Kitty and the Silver Bullet by Carrie Vaughn

I wrote a chunk about this book in a rec.arts.sf.written thread soon after I finished reading it -- you can read my post here -- so let's see if I have anything else to say about it now.

Silver Bullet is the fourth in the contemporary fantasy series about Kitty Norville, werewolf and radio host, who was instrumental in making the existence of werewolves and vampires public two books ago (though not by her own choice). One of the most interesting things about this series is that Vaughn is willing to hew closer to the laws and mores of the real world than a lot of her fellow writers in that field.
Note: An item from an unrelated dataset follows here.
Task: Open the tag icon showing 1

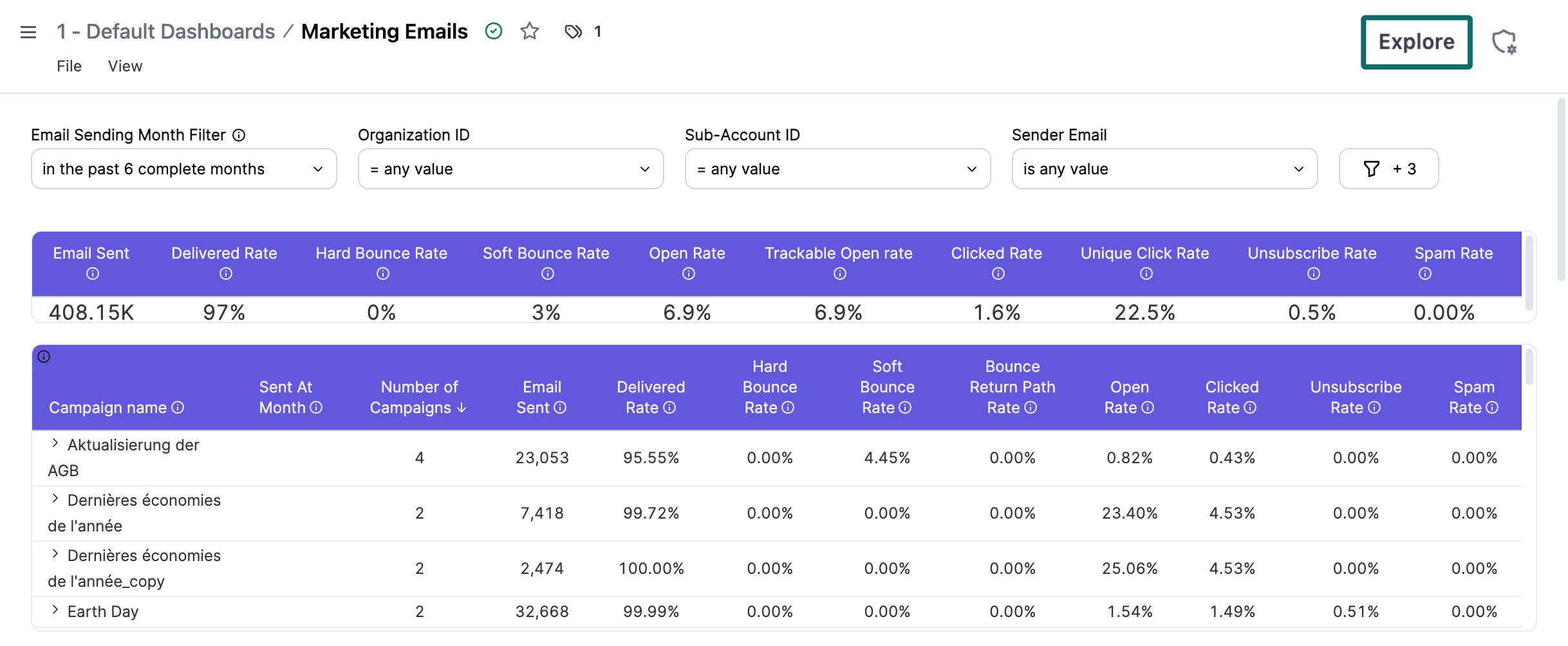Action: click(x=573, y=31)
The supernatural folks are certainly glamorized in these books, but there's a lurking feeling that they're not beyond human law, and that the regular mechanisms of the civilized human world can deal with them if just given a chance.

This book opens with an example of that -- Kitty is visiting her friend Cormac in prison, where he's currently serving a sentence for manslaughter after one of those all-too-common fantasy-novel showdowns where the Evil Foe just has to be killed. Cormac did kill that Evil Foe...but he also got a manslaughter conviction out of it.
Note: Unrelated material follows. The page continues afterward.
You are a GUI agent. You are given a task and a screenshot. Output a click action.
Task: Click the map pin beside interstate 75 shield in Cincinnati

Many urban fantasies treat their supernatural creatures as aristocrats -- buying into the myth -- but Vaughn is one of the growing number who sees them as just another kind of organized criminal. She even has a police detective draw that parallel explicitly in this book. Kitty's main problem when the book opens is straight out of a crime novel -- she wants to go home to Denver, but that's the "turf" of the alpha werewolf whose pack she left. If she crosses her old gang boss, he'll have her killed -- being a werewolf is like being a made guy in the Mafia, and you have about as much chance of getting out.

So this is a gangwar book, in a sense -- Kitty is encouraged at the beginning of the book to join a coup against the established leaders in Denver, and events draw her in that direction as the book goes on. But she never completely loses her faith in the rule of law -- and I hope that stays true as the series goes on, despite the increasing number of woo-woo powers for the vamps -- and that police detective continues to play a major role.

I like to see an contemporary fantasy series where vampire gangs are a policing problem, not something that has to be left to "the supernatural community." And I hope that the Denver police keep getting better at dealing with vamps and weres: that they don't become a boogeyman problem -- left to the special elite Society of Protagonists -- but something that smart, properly trained and outfitted cops can handle.

2 comments:

Liz said...

I am really pleased to have read this review - I have been dithering about reading the series (or to read up to where the series is now) as I was worried about it being same-old-same-old. So thanks for the heads-up.

Amie Stuart said...

Liz I read the first two books and they're really good--the second better than the first even which is nice. Three and four are on my to-buy list for sure!